For the complete list of parameters and their description, please refer to the `read_luminex_data` documentation.

# PvSTATEM as an MBA data reader

The `read_luminex_data` function enforces additional constraints on the raw MBA data, such as the sample
names following a specific pattern to be correctly classified.
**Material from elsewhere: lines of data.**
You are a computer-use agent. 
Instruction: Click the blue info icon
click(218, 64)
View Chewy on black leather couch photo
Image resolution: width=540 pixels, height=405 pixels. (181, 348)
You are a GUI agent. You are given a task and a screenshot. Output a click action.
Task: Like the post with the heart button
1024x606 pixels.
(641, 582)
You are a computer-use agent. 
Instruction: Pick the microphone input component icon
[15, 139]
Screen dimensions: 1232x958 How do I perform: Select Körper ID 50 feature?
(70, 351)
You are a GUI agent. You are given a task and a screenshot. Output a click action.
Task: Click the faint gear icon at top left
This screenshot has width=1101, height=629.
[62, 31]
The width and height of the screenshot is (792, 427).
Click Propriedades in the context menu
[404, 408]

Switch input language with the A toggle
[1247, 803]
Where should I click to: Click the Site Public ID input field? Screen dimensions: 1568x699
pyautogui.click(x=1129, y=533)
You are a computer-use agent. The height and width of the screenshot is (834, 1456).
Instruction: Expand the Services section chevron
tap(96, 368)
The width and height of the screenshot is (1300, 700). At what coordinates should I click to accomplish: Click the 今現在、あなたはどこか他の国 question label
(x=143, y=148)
If your data does not follow our standards but you still want to use our parsers, you can directly use the format-specific functions here:
- `read_xponent_format`
- `read_intelliflex_format`

For example, let us read the xPONENT file above using the `read_xponent_format`.

```{r}
output <- read_xponent_format(plate_filepath)
typeof(output)
names(output)
output[["ProgramMetadata"]]
names(output[["Results"]])
# sample of the data
output[["Results"]][["Median"]][c(1, 2), c(1, 2, 3)]
```

We can see now that the output of that function is a nested list containing the information parsed from the file.
As the structure of the output may be different across the formats, this is not the recommended way to read the data, but the package is open enough to allow you to do so.